Matthew Price, 25, pleaded no contest Monday to possession of a controlled substance for sale.
In exchange for his guilty plea, prosecutors won’t oppose his request for probation, or ask for additional jail time.
He faces up to four years in prison and a $5,000 fine.
Judge Michael Gibbons advised Price that it’s up to the judge what the sentence is despite the plea agreement.
Gibbons refused a request to release Price from jail on his own recognizance.
The defendant said he was unlikely to post bail which the judge reduced from $5,000 to $2,500 cash or bond prior to his sentencing Oct. 14.
“You’re probably better off staying in jail,” Gibbons said. “You won’t have an opportunity to get in trouble.”
Attorney Matt Ence said Price was pleading no contest “because he didn’t actually possess the heroin himself, and wanted to draw that distinction.”

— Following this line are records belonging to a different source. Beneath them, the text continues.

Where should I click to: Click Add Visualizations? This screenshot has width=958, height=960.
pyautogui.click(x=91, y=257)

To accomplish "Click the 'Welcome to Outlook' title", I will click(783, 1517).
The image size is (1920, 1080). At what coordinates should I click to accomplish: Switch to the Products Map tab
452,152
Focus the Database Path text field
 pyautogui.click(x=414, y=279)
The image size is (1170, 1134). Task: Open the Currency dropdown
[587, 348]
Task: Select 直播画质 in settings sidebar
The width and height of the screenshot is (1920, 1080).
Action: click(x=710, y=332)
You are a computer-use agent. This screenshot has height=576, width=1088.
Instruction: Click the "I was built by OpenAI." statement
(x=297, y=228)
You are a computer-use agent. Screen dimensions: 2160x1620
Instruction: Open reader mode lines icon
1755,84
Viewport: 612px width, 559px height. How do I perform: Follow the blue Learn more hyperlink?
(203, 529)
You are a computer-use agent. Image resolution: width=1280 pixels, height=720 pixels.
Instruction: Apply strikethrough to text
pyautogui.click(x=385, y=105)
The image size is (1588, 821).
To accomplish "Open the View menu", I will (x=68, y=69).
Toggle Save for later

Ence said Price accepted the agreement to avoid prosecution on more serious charges. Originally, he was charged with offering or attempting to sell a controlled substance, and conspiracy to violate the Uniform Controlled Substances Act.
Codefendant Heath Crawford-Penueta, 33, pleaded guilty Tuesday to possession of a controlled substance, and was granted a deferred sentence pending successful completion of Western Nevada Regional Drug Court.
Prosecutor Erik Levin said the state could prove that Price, Penueta and another individual drove to Reno and obtained heroin for a confidential informant for the Douglas County Sheriff’s Office.
They were pulled over on June 25 for a traffic violation.
A search of the suspects and the vehicle turned up several hypodermic needles, the bottom of an aluminum soda can with suspected heroin residue.
“On the way back from Reno, it became apparent that they (the defendants) were not going to hook up with the agents to give them the drugs. Deputies found some heroin, but obviously a lot had been consumed by the occupants of the vehicle,” Lopez said.
Gibbons said it was unusual that Price would be released prior to sentencing without going straight into treatment, or that the state would agree to no jail time.
“Is there something going on I don’t know about?” the judge asked.
Ence said Price intended to be involved in treatment, but wasn’t asking for drug court or a deferred sentence.
“If he’s using heroin, it’s a very hard drug to stay away from,” Gibbons said. “If he’s released, and starts using, the chance of probation goes way down.”
Ence said Price had been clean for a year while living out of the area.
“He came back and fell in with some bad individuals,” Ence said.
Gibbons said if Price bails out, he must be under the supervision of the Department of Alternative Sentencing.
Crawford-Penueta admitted to Judge Tod Young on Tuesday that he was a heroin addict, and had been clean for three weeks, since his arrest. He was ordered to appear Aug. 26 in drug court.